Ask For Email in First Step
The earlier in the checkout process you ask for an email address, the easier it is to follow up with a customer if the cart is abandoned with a triggered recovery email. Though the idea of chasing after a customer for changing his or her mind is controversial, many retailers have managed to save sales this way.
Perceived Difficulty of Forms
The longer the form, the more tedious it appears and the less the customer wants to bother with it. But most customers recognize asterisks (*) separate the required fields from the optional, so it’s key to include them.
It’s not a good idea to provide unconventional instructions like *Bold fields are required (which fields are bold below?). Never assume your customer is going to notice.
Allow Quick Copy of Billing Address to Shipping
This is standard for new customers, while returning customers and account holders should be able to select from existing shipping addresses and billing methods, like Amazon:
The only thing that’s confusing on a mobile screen is which button corresponds to which address when you have more than 1 or 2 to choose from. A little triangle marker pointing to the address on each button would help. An incorrect shipping address is a major problem.
A side note: Moosejaw’s old site (the new site has no checkout) had a time-saving feature where you enter your phone number in the first step, and based on your area code your city, state and country are pre-filled in the Billing Address step.
Estimated Arrival Times
I’ve mentioned before it’s a good idea to show actual dates of estimated arrival rather than “X business days.” It requires less thinking for the customer. Of the 4 sites, only Sears2Go provided dates rather than days:
Edit Cart in Process
Many retailers like Amazon remove navigation when a customer enters the checkout process in hopes to keep the customer in the funnel, but this can be a problem if the customer wants to make a last minute edit or add more products to the cart. Barnes and Noble allows cart editing, and Sears2Go allows an escape back Home or to the Shopping Cart summary. Even Amazon has a “Shopping Cart” link in it’s mobile checkout.
Alternative Payments / Pay by Phone
I didn’t notice any alternative payment options like PayPal mobile, but Barnes and Noble interestingly provided a Pay By Phone option. This isn’t a bill-to-phone-bill option (as discussed in the Multichannel 2.0 webinar), rather you can “Call 1-800-843-2665 (1-800-THE-BOOK)” to complete your order. You will be given a confirmation number to cite when you call after you have completed your order (on your phone and by email).

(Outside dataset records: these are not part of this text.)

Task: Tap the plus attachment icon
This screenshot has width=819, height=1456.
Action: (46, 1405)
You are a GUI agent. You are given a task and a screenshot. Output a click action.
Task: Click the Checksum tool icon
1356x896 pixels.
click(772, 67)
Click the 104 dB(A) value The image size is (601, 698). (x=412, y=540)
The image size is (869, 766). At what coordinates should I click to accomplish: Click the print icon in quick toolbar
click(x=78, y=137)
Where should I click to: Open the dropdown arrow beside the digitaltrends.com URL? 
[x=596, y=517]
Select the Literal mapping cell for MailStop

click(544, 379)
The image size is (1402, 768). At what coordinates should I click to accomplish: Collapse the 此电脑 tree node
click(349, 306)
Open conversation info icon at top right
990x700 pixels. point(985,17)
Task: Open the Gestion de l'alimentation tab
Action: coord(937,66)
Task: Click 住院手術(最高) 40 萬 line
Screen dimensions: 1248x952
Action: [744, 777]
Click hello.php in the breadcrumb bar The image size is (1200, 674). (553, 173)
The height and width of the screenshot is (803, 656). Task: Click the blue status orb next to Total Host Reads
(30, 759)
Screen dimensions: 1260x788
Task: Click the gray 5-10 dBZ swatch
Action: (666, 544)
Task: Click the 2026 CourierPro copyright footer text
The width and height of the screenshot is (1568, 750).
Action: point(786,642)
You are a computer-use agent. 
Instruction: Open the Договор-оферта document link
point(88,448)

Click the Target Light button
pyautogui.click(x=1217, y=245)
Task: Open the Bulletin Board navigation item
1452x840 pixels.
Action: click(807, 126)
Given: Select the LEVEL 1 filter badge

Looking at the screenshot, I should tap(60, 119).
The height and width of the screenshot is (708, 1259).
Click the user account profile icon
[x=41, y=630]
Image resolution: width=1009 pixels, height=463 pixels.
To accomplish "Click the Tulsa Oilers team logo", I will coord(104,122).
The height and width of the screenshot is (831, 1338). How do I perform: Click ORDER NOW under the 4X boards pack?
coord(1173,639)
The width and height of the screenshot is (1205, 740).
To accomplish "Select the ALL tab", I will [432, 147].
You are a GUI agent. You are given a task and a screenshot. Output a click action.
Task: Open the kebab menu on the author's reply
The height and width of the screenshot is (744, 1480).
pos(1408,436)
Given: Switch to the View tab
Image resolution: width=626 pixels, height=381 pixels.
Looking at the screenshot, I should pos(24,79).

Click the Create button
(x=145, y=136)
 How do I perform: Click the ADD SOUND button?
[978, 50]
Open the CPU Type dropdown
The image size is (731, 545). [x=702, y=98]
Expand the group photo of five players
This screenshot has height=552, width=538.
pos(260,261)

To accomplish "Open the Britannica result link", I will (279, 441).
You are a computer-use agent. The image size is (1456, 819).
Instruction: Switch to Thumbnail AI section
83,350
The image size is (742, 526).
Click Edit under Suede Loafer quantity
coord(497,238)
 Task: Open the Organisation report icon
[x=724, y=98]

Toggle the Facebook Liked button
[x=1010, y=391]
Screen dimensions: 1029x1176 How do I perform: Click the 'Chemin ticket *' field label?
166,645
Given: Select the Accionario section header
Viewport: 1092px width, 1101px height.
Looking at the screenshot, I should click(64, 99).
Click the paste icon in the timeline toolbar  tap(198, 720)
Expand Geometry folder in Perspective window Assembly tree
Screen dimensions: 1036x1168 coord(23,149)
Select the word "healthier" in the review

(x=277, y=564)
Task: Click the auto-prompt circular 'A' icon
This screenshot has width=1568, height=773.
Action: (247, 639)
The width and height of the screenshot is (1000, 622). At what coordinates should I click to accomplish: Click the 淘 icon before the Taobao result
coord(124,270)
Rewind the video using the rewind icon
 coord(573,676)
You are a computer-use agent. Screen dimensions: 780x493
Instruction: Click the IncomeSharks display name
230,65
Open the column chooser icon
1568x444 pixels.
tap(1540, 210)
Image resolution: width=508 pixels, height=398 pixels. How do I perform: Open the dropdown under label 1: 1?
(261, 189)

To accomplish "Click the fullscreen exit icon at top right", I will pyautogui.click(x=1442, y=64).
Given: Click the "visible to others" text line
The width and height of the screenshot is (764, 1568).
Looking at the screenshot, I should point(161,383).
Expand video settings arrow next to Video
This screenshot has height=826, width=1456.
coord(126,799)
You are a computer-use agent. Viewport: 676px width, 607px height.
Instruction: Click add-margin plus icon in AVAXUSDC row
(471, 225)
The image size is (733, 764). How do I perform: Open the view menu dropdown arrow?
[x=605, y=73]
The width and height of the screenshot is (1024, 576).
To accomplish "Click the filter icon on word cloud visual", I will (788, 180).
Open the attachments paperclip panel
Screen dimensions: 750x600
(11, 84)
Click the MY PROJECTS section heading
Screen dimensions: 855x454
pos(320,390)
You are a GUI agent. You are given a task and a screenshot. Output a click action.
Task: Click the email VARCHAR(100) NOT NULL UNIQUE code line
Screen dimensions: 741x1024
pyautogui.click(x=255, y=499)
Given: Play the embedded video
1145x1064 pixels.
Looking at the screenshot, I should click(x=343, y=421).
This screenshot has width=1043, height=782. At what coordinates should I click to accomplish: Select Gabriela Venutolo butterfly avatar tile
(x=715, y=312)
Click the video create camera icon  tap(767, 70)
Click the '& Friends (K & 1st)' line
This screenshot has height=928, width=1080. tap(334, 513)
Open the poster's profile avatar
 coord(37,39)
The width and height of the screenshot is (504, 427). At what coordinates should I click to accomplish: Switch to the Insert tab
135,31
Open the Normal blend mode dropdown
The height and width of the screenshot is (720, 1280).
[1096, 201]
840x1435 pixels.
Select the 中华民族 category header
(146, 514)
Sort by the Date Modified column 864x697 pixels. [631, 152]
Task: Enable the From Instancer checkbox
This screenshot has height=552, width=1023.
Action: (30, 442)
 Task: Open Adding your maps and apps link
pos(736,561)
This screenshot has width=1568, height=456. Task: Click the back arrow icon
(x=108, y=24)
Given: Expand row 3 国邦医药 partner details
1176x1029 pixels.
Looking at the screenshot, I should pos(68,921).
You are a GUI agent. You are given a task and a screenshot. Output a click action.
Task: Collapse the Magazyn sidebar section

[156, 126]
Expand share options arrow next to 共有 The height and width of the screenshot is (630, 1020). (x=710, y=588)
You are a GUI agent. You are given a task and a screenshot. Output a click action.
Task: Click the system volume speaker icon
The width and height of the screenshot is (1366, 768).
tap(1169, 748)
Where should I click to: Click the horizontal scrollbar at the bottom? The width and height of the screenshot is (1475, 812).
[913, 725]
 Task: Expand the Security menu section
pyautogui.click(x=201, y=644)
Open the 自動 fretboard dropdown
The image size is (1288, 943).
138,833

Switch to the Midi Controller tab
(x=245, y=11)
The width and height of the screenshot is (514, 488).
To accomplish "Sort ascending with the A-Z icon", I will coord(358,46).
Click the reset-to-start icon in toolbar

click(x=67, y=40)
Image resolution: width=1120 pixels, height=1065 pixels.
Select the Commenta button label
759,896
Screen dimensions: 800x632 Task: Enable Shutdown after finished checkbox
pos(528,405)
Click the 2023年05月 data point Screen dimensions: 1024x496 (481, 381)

Perhaps some customers perceive this as more secure than entering a credit card over an unsecured mobile network, although placing an order by telephone carries its own security risks. It might also be a headache for Barnes and Noble if customers complete orders and don’t follow through with the phone call authorization.
With only a handful of reference sites, this series is not intended to be a best practices guide, rather a collection of recommendations based on observations. Please keep in mind I was viewing these sites with the iPhone and experiences on other devices may vary.
Most usability guidelines for the WWW carry over to Mobile Web, while common usability problems are exacerbated by mobile devices’ smaller screens and keyboards (or lack thereof), flakiness of mobile Internet connections and lack of standards between mobile designs, browsers and operating systems.
My recommendation is to have a mobile friendly site if the mobile channel is part of your retail strategy (whether for transactions or just customer service). When designing for the mobile Web, make sure you check out competitors’ sites in your industry, test your site on many different devices and involve real users in your testing.
I would love to hear your thoughts on your experience on mobile commerce sites, on this blog series or about your own efforts with mobile commerce in the comments.